1.     Grant of Option . Semitool, Inc., a Montana corporation (the “Company”), hereby grants to the Grantee (the “Grantee”) named in the Notice of Stock Option Award (the “Notice”), an option (the “Option”) to purchase the Total Number of Shares of Common Stock subject to the Option (the “Shares”) set forth in the Notice, at the Exercise Price per Share set forth in the Notice (the “Exercise Price”) subject to the terms and provisions of the Notice, this Stock Option Award Agreement (the “Option Agreement”) and the Company’s 2007 Stock Incentive Plan, as amended from time to time (the “Plan”), which are incorporated herein by reference. Unless otherwise defined herein, the terms defined in the Plan shall have the same defined meanings in this Option Agreement.
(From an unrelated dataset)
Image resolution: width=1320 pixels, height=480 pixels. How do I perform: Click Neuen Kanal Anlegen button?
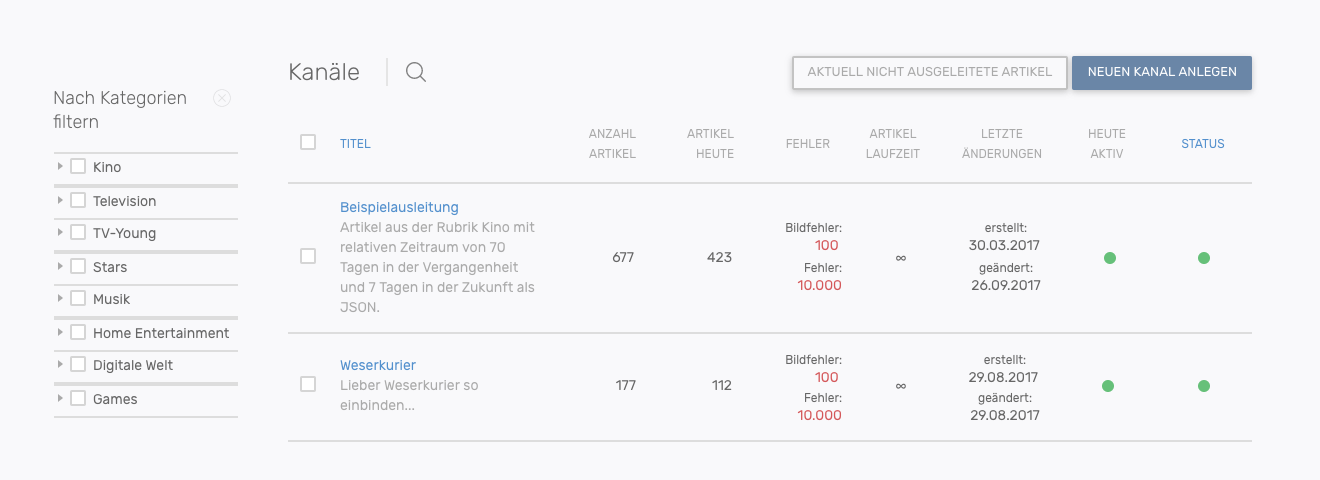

        If designated in the Notice as an Incentive Stock Option, the Option is intended to qualify as an Incentive Stock Option as defined in Section 422 of the Code. However, notwithstanding such designation, the Option will qualify as an Incentive Stock Option under the Code only to the extent the $100,000 dollar limitation of Section 422(d) of the Code is not exceeded. The $100,000 limitation of Section 422(d) of the Code is calculated based on the aggregate Fair Market Value of the Shares subject to options designated as Incentive Stock Options which become exercisable for the first time by the Grantee during any calendar year (under all plans of the Company or any Parent or Subsidiary of the Company). For purposes of this calculation, Incentive Stock Options shall be taken into account in the order in which they were granted, and the Fair Market Value of the shares subject to such options shall be determined as of the grant date of the relevant option.

2.     Exercise of Option .

        (a)     Right to Exercise . The Option shall be exercisable during its term in accordance with the Vesting Schedule set out in the Notice and with the applicable provisions of the Plan and this Option Agreement. The Option shall be subject to the provisions of Section   11 of the Plan relating to the exercisability or termination of the Option in the event of a Corporate Transaction or a Change in Control. The Grantee shall be subject to reasonable limitations on the number of requested exercises during any monthly or weekly period as determined by the Administrator. In no event shall the Company issue fractional Shares.

        (b)     Method of Exercise . The Option shall be exercisable by delivery of an exercise notice (a form of which is attached as Exhibit A) or by such other procedure as specified from time to time by the Administrator which shall state the election to exercise the Option, the whole number of Shares in respect of which the Option is being exercised, and such other provisions as may be required by the Administrator. The exercise notice shall be delivered in person, by certified mail, or by such other method (including electronic transmission) as determined from time to time by the Administrator to the Company accompanied by payment of the Exercise Price and all applicable income and employment taxes required to be withheld. The Option shall be deemed to be exercised upon receipt by the Company of such notice accompanied by the Exercise Price and all applicable withholding taxes, which, to the extent selected, shall be deemed to be satisfied by use of the broker-dealer sale and remittance procedure to pay the Exercise Price provided in Section 3(c) below to the extent such procedure is available to the Grantee at the time of exercise and such an exercise would not violate any Applicable Law.



1


        (c)     Taxes . No Shares will be delivered to the Grantee or other person pursuant to the exercise of the Option until the Grantee or other person has made arrangements acceptable to the Administrator for the satisfaction of applicable income tax and employment tax withholding obligations, including, without limitation, such other tax obligations of the Grantee incident to the receipt of Shares. Upon exercise of the Option, the Company or the Grantee’s employer may offset or withhold (from any amount owed by the Company or the Grantee’s employer to the Grantee) or collect from the Grantee or other person an amount sufficient to satisfy such tax withholding obligations.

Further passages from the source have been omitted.